→ **REQUEST**: Reproduce the portion of the court case heading that starts with the words containing "Bench: Ram Mohan" and ends with "APPEAL No.2274/2007 (INJ)".

→ **ARTICLE**:
Karnataka High Court

Gm Nagesha Gowda vs Smt Annapoornamma on 26 September, 2013

Author: Ram Mohan Reddy

Bench: Ram Mohan Reddy

                               1
                                             ®
IN THE HIGH COURT OF KARNATAKA AT BANGALORE

     DATED THIS THE 26TH DAY OF SEPTEMBER 2013

                          BEFORE

     THE HON'BLE MR. JUSTICE RAM MOHAN REDDY

      REGULAR SECOND APPEAL No.2274/2007 (INJ)


BETWEEN:®®

1.     G.M. Nagesha Gowda
       S/o. Majappa Gowda
       Aged about 43 years

2.     G.M. Chandrashekara
       S/o. Manjappa Gowda
       Aged about 40 years

3.     G.M. Laxmisha
       S/o. Manjappa Gowda
       Aged about 35 years

4.     G.M. Ramesha
       S/o. Manjappa Gowda
       Aged about 35 years

       All are r/a. Addagadde Village & post
       Sringeri Taluk
       Chikmagalur Dist: 577 139         .. APPELLANTS

(By Sri. Girish Kodgi, Adv.)
                              2


AND:

1.     Smt. Annapoornamma
       W/o. late G.S. Rama Bhatta
       Aged about 73 years

2.     R. Krishnamurthy
       S/o. late G.S. Rama Bhatta
       Aged about 43 years

3.     G. R. Kalaseshwara
       S/o. late G.S. Rama Bhatta
       Aged about 42 years

4.     G. R. Ganesha
       S/o. late G.S. Rama Bhatta
       Aged about 40 years

5.     G. R. Suresha
       S/o. late G.S. Rama Bhatta
       Aged about 38 years

       All are r/a. Addagadde
       Sringeri Taluk
       Chikmagalur Dist: 577 139    .. RESPONDENTS

(By Sri. B.S. Prasad , Adv. for C/R-1
Notice to R-2 to R-5 served & unrepresented)

(Entries on finding words and elements)
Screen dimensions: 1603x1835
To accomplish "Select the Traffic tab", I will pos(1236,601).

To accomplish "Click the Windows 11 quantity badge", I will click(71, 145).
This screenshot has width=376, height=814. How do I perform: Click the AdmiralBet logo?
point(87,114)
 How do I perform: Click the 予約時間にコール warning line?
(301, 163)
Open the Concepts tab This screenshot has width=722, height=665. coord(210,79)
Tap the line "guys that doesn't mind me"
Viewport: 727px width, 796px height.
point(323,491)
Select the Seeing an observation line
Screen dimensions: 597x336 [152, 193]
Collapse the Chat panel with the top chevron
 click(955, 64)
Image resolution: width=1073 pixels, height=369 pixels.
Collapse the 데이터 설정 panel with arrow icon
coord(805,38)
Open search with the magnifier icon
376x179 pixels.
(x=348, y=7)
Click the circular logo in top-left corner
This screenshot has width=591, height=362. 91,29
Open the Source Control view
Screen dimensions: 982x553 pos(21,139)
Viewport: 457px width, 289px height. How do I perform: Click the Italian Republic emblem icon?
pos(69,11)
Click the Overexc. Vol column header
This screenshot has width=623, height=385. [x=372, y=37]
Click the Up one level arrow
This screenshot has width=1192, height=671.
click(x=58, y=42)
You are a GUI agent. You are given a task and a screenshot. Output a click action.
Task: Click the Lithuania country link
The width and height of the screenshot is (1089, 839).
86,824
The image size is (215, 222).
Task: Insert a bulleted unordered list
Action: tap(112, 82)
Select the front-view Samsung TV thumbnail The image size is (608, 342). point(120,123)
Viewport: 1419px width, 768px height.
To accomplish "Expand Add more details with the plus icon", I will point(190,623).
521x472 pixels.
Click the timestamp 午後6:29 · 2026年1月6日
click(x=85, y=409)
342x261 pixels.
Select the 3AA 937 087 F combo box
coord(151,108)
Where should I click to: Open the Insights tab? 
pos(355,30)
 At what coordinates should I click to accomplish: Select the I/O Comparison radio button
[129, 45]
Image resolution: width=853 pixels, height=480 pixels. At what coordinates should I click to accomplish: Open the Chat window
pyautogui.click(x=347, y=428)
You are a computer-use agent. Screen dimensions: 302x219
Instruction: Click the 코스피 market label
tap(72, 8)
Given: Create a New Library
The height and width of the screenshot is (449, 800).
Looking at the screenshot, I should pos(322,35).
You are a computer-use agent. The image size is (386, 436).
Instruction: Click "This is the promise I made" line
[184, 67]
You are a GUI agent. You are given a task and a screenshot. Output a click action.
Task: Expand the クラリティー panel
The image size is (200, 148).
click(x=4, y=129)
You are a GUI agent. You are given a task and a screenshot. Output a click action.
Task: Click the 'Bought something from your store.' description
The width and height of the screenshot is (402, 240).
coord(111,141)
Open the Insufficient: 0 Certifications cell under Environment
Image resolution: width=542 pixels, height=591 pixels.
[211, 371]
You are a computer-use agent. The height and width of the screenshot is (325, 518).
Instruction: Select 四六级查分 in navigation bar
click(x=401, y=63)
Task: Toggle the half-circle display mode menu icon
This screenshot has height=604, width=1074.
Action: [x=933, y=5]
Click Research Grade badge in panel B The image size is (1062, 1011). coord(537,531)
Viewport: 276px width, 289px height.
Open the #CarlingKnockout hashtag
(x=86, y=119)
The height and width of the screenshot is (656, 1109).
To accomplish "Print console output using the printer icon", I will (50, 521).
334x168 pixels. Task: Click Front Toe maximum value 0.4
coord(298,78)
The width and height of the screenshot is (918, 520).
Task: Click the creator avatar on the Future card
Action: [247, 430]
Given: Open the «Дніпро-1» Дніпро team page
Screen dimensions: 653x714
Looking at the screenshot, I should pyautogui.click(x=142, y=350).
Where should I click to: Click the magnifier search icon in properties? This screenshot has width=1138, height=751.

→ **OUTPUT BELOW**:
Bench: Ram Mohan Reddy

                               1
                                             ®
IN THE HIGH COURT OF KARNATAKA AT BANGALORE

     DATED THIS THE 26TH DAY OF SEPTEMBER 2013

                          BEFORE

     THE HON'BLE MR. JUSTICE RAM MOHAN REDDY

      REGULAR SECOND APPEAL No.2274/2007 (INJ)